* Items listed in a dataset
[Start of Attachment]

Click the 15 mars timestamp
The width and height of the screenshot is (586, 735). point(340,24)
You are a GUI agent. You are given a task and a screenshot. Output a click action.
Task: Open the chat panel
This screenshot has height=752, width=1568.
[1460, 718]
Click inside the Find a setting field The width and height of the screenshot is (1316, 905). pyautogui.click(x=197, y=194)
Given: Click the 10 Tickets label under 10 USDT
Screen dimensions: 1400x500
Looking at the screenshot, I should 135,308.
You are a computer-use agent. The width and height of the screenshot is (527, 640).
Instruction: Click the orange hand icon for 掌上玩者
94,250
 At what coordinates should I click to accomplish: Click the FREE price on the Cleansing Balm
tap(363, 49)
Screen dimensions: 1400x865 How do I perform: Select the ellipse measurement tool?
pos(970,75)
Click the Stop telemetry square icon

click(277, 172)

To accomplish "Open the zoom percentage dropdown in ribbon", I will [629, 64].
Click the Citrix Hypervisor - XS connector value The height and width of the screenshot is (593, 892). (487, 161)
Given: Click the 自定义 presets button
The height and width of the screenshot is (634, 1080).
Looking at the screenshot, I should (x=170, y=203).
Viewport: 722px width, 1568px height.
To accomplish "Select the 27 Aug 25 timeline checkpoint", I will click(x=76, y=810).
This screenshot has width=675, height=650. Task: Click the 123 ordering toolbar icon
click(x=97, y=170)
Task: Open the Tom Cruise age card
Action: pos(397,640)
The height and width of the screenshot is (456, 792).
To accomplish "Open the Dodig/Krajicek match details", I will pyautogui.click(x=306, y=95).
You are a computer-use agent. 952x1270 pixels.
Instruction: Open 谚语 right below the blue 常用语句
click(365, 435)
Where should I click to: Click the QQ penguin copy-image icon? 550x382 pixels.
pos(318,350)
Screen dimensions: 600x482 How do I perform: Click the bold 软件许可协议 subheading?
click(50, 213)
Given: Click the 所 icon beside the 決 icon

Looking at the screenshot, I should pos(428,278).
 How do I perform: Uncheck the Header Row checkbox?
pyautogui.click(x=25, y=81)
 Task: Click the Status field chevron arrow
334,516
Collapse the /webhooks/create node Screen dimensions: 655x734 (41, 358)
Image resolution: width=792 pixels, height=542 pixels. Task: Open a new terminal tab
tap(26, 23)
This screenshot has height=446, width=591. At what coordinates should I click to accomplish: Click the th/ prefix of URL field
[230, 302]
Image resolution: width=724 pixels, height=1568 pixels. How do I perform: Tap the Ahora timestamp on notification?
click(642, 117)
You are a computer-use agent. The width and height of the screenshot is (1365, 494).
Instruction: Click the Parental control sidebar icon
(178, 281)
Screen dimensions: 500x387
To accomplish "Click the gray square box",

[End of Attachment]

* Work instruction
Type the records out again. Match them exactly.

* Written solution
Click the 15 mars timestamp
The width and height of the screenshot is (586, 735). point(340,24)
You are a GUI agent. You are given a task and a screenshot. Output a click action.
Task: Open the chat panel
This screenshot has height=752, width=1568.
[1460, 718]
Click inside the Find a setting field The width and height of the screenshot is (1316, 905). pyautogui.click(x=197, y=194)
Given: Click the 10 Tickets label under 10 USDT
Screen dimensions: 1400x500
Looking at the screenshot, I should 135,308.
You are a computer-use agent. The width and height of the screenshot is (527, 640).
Instruction: Click the orange hand icon for 掌上玩者
94,250
 At what coordinates should I click to accomplish: Click the FREE price on the Cleansing Balm
tap(363, 49)
Screen dimensions: 1400x865 How do I perform: Select the ellipse measurement tool?
pos(970,75)
Click the Stop telemetry square icon

click(277, 172)

To accomplish "Open the zoom percentage dropdown in ribbon", I will [629, 64].
Click the Citrix Hypervisor - XS connector value The height and width of the screenshot is (593, 892). (487, 161)
Given: Click the 自定义 presets button
The height and width of the screenshot is (634, 1080).
Looking at the screenshot, I should (x=170, y=203).
Viewport: 722px width, 1568px height.
To accomplish "Select the 27 Aug 25 timeline checkpoint", I will click(x=76, y=810).
This screenshot has width=675, height=650. Task: Click the 123 ordering toolbar icon
click(x=97, y=170)
Task: Open the Tom Cruise age card
Action: pos(397,640)
The height and width of the screenshot is (456, 792).
To accomplish "Open the Dodig/Krajicek match details", I will pyautogui.click(x=306, y=95).
You are a computer-use agent. 952x1270 pixels.
Instruction: Open 谚语 right below the blue 常用语句
click(365, 435)
Where should I click to: Click the QQ penguin copy-image icon? 550x382 pixels.
pos(318,350)
Screen dimensions: 600x482 How do I perform: Click the bold 软件许可协议 subheading?
click(50, 213)
Given: Click the 所 icon beside the 決 icon

Looking at the screenshot, I should pos(428,278).
 How do I perform: Uncheck the Header Row checkbox?
pyautogui.click(x=25, y=81)
 Task: Click the Status field chevron arrow
334,516
Collapse the /webhooks/create node Screen dimensions: 655x734 (41, 358)
Image resolution: width=792 pixels, height=542 pixels. Task: Open a new terminal tab
tap(26, 23)
This screenshot has height=446, width=591. At what coordinates should I click to accomplish: Click the th/ prefix of URL field
[230, 302]
Image resolution: width=724 pixels, height=1568 pixels. How do I perform: Tap the Ahora timestamp on notification?
click(642, 117)
You are a computer-use agent. The width and height of the screenshot is (1365, 494).
Instruction: Click the Parental control sidebar icon
(178, 281)
Screen dimensions: 500x387
To accomplish "Click the gray square box",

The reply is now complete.